2017年2月23日

2月23日・木曜日。雨のち曇り。風緩むも夜半より寒波襲来との予想在り。

スターリンの収容所群島建設の意図は前記のとおり、先ずは彼の反対・対抗勢力の殲滅であった、と言えよう。そんな大それた意思は全くなく、ただ革命後の祖国の建設に献身したいと願った外国からの自主的な帰還者、捕虜帰還者がたちまち群島送りになったが、それは西側スパイや反スターリン主義の恐怖からであった。これに国内の不満分子と疑われる膨大な市民が政治犯として一網打尽にされた訳だが、彼らにはまた別の課題が課せられた。ロシア僻地の開拓、開発の任務であり、具体的には、石炭・鉄鉱石の採掘、森林伐採、道路・鉄道建設、運河建設等がそれにあたる。

例えば、悪名高い白海運河の建設は、白海からバルト海を結ぶ計画(約220キロ)であり、これをほとんど人力によって、しかもすべてが不足する酷寒の最中、20か月の短期間のうちに完成させた(1931-33)大事業であった。だから、これを視察したゴーリキ初めロシアの高名な作家たちは、英雄的事業であり、かつは「矯正労働」による政治犯の「再教育の成果」として讃えることになったが、彼らはその背後の殺人的・非人間的な悲劇を看過し、隠蔽した廉をもってソルジェニーツィンから断罪されるのである。

また、ヴォルガ=バルト海運河建設も凄まじい。「ヴォルガ=バルト海運河のときは、ヒムキのすぐ近くの場所へまだ収容所のできる以前、水路測量の終わった直後に運ばれてきて、自動車から降ろされるや、土をつるはしで堀り、手押し一輪車で運ぶように命じられた(新聞は「運河建設の現場に機械が運ばれた」と報道した)。パンはなかった。自分たちの土小屋は、自由時間を利用して掘ることになっていた(今やそこを観光船がモスクワっ子たちを乗せて通っている。だがその底には人骨が、その土中には人骨が、そのコンクリートの中には人骨が埋められているのだ)」。
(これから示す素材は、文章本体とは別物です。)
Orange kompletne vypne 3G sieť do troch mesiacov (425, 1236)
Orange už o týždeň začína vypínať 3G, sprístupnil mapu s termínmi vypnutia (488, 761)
こうした形容を超える過酷な強制労働は、たちまち人命を消尽させる「肉挽き器」に変じるが、それは当然、人力の補充の問題を引き起こす。当初は恐らく政治的な意図から拘束された政治犯は、時と共に労働力へと意味を変え、政治には何の関心もない一般市民たちが当局の割り当てによって理不尽に群島送りとなった。当然、彼らの多くは何故拘禁されたかも分からず、何かの間違いとして、だからすぐにも釈放されるだろうと、抵抗もせずただ事態に従ったようなのである(今日はここまで)。